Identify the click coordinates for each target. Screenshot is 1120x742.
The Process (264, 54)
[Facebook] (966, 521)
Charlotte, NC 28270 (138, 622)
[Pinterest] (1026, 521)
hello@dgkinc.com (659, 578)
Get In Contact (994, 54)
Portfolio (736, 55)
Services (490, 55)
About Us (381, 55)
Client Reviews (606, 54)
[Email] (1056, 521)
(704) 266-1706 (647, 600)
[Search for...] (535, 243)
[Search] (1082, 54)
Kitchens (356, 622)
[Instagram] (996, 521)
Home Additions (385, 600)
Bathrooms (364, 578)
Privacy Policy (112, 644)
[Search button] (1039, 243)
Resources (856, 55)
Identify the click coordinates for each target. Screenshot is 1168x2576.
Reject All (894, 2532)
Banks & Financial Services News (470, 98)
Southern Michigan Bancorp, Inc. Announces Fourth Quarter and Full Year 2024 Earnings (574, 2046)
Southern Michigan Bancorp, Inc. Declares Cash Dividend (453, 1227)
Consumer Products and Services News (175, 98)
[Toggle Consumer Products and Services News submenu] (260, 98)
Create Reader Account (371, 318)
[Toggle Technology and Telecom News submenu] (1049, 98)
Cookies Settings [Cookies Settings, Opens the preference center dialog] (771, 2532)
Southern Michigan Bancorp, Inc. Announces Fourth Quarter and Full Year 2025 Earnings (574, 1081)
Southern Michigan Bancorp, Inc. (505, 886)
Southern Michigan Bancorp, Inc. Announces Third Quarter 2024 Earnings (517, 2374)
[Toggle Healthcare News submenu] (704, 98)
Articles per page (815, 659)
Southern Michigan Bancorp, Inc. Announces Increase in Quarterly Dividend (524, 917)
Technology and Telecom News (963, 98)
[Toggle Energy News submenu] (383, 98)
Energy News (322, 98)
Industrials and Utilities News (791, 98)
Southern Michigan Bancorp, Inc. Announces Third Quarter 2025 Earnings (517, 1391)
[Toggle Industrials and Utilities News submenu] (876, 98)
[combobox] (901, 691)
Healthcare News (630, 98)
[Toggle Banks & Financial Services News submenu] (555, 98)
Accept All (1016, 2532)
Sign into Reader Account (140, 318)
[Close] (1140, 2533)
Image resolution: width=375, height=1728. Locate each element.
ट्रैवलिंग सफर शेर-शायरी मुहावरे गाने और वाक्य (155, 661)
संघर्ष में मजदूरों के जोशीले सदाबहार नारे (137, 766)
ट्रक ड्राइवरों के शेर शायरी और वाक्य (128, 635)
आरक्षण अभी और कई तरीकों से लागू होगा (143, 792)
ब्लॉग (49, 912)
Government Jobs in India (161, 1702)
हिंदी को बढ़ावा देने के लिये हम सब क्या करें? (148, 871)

* OBJECTIVE:
Present as a numbered list the portion of the data that opens with the line containing "Charlotte, NC 28270 (138, 622)" and closes with the line containing "Banks & Financial Services News (470, 98)", including both of those lines and omitting any blank lines.

* SOLUTION FOR THIS EXERCISE:
1. Charlotte, NC 28270 (138, 622)
2. [Pinterest] (1026, 521)
3. hello@dgkinc.com (659, 578)
4. Get In Contact (994, 54)
5. Portfolio (736, 55)
6. Services (490, 55)
7. About Us (381, 55)
8. Client Reviews (606, 54)
9. [Email] (1056, 521)
10. (704) 266-1706 (647, 600)
11. [Search for...] (535, 243)
12. [Search] (1082, 54)
13. Kitchens (356, 622)
14. [Instagram] (996, 521)
15. Home Additions (385, 600)
16. Bathrooms (364, 578)
17. Privacy Policy (112, 644)
18. [Search button] (1039, 243)
19. Resources (856, 55)
20. Identify the click coordinates for each target. Screenshot is 1168x2576.
21. Reject All (894, 2532)
22. Banks & Financial Services News (470, 98)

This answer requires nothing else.